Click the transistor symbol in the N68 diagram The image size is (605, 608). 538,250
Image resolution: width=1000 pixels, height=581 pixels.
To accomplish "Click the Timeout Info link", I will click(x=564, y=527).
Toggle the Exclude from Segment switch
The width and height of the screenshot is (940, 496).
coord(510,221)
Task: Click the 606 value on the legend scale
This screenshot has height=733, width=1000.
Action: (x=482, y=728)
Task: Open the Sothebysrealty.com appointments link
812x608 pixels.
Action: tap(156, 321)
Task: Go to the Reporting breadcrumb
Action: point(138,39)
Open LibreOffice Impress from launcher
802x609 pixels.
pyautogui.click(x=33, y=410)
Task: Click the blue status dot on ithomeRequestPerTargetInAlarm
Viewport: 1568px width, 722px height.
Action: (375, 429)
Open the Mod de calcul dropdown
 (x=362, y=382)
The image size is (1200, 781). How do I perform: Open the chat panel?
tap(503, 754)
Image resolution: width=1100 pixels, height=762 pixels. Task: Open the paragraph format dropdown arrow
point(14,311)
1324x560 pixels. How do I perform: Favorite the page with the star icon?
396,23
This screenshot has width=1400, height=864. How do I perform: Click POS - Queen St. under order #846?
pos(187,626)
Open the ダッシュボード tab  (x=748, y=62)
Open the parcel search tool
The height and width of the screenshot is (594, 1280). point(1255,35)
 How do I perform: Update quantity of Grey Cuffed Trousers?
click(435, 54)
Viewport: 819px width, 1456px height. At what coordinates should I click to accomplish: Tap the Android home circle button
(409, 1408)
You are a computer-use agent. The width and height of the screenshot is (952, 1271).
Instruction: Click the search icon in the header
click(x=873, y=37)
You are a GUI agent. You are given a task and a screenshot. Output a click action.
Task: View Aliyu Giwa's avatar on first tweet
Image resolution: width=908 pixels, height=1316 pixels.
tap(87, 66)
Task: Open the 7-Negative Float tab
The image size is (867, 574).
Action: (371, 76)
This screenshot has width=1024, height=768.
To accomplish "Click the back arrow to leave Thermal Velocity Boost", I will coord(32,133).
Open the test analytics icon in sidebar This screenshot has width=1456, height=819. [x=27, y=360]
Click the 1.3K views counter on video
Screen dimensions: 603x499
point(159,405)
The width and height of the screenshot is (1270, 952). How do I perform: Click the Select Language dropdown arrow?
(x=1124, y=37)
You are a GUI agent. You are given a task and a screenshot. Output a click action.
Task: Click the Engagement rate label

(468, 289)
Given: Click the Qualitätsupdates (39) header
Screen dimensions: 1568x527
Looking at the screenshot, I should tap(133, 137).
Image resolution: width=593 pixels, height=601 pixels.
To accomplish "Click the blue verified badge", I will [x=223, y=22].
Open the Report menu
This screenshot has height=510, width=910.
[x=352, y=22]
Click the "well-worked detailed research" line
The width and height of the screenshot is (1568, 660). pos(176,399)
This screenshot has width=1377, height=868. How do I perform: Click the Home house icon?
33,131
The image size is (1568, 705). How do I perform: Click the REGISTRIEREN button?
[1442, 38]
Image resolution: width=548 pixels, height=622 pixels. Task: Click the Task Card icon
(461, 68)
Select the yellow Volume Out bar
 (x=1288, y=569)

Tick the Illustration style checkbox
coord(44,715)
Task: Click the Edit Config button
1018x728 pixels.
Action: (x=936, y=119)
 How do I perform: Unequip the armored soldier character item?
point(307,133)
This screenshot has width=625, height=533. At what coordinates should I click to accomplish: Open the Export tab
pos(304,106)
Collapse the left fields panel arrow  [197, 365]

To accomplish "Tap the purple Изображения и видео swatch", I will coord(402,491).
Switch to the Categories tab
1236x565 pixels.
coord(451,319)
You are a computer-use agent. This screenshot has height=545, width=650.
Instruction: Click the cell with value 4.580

◆ Exercise brief
An exact reproduction of all the records is needed.

◆ Task solution
Click the transistor symbol in the N68 diagram The image size is (605, 608). 538,250
Image resolution: width=1000 pixels, height=581 pixels.
To accomplish "Click the Timeout Info link", I will click(x=564, y=527).
Toggle the Exclude from Segment switch
The width and height of the screenshot is (940, 496).
coord(510,221)
Task: Click the 606 value on the legend scale
This screenshot has height=733, width=1000.
Action: (x=482, y=728)
Task: Open the Sothebysrealty.com appointments link
812x608 pixels.
Action: tap(156, 321)
Task: Go to the Reporting breadcrumb
Action: point(138,39)
Open LibreOffice Impress from launcher
802x609 pixels.
pyautogui.click(x=33, y=410)
Task: Click the blue status dot on ithomeRequestPerTargetInAlarm
Viewport: 1568px width, 722px height.
Action: (375, 429)
Open the Mod de calcul dropdown
 (x=362, y=382)
The image size is (1200, 781). How do I perform: Open the chat panel?
tap(503, 754)
Image resolution: width=1100 pixels, height=762 pixels. Task: Open the paragraph format dropdown arrow
point(14,311)
1324x560 pixels. How do I perform: Favorite the page with the star icon?
396,23
This screenshot has width=1400, height=864. How do I perform: Click POS - Queen St. under order #846?
pos(187,626)
Open the ダッシュボード tab  (x=748, y=62)
Open the parcel search tool
The height and width of the screenshot is (594, 1280). point(1255,35)
 How do I perform: Update quantity of Grey Cuffed Trousers?
click(435, 54)
Viewport: 819px width, 1456px height. At what coordinates should I click to accomplish: Tap the Android home circle button
(409, 1408)
You are a computer-use agent. The width and height of the screenshot is (952, 1271).
Instruction: Click the search icon in the header
click(x=873, y=37)
You are a GUI agent. You are given a task and a screenshot. Output a click action.
Task: View Aliyu Giwa's avatar on first tweet
Image resolution: width=908 pixels, height=1316 pixels.
tap(87, 66)
Task: Open the 7-Negative Float tab
The image size is (867, 574).
Action: (371, 76)
This screenshot has width=1024, height=768.
To accomplish "Click the back arrow to leave Thermal Velocity Boost", I will coord(32,133).
Open the test analytics icon in sidebar This screenshot has width=1456, height=819. [x=27, y=360]
Click the 1.3K views counter on video
Screen dimensions: 603x499
point(159,405)
The width and height of the screenshot is (1270, 952). How do I perform: Click the Select Language dropdown arrow?
(x=1124, y=37)
You are a GUI agent. You are given a task and a screenshot. Output a click action.
Task: Click the Engagement rate label

(468, 289)
Given: Click the Qualitätsupdates (39) header
Screen dimensions: 1568x527
Looking at the screenshot, I should tap(133, 137).
Image resolution: width=593 pixels, height=601 pixels.
To accomplish "Click the blue verified badge", I will [x=223, y=22].
Open the Report menu
This screenshot has height=510, width=910.
[x=352, y=22]
Click the "well-worked detailed research" line
The width and height of the screenshot is (1568, 660). pos(176,399)
This screenshot has width=1377, height=868. How do I perform: Click the Home house icon?
33,131
The image size is (1568, 705). How do I perform: Click the REGISTRIEREN button?
[1442, 38]
Image resolution: width=548 pixels, height=622 pixels. Task: Click the Task Card icon
(461, 68)
Select the yellow Volume Out bar
 (x=1288, y=569)

Tick the Illustration style checkbox
coord(44,715)
Task: Click the Edit Config button
1018x728 pixels.
Action: (x=936, y=119)
 How do I perform: Unequip the armored soldier character item?
point(307,133)
This screenshot has width=625, height=533. At what coordinates should I click to accomplish: Open the Export tab
pos(304,106)
Collapse the left fields panel arrow  [197, 365]

To accomplish "Tap the purple Изображения и видео swatch", I will coord(402,491).
Switch to the Categories tab
1236x565 pixels.
coord(451,319)
You are a computer-use agent. This screenshot has height=545, width=650.
Instruction: Click the cell with value 4.580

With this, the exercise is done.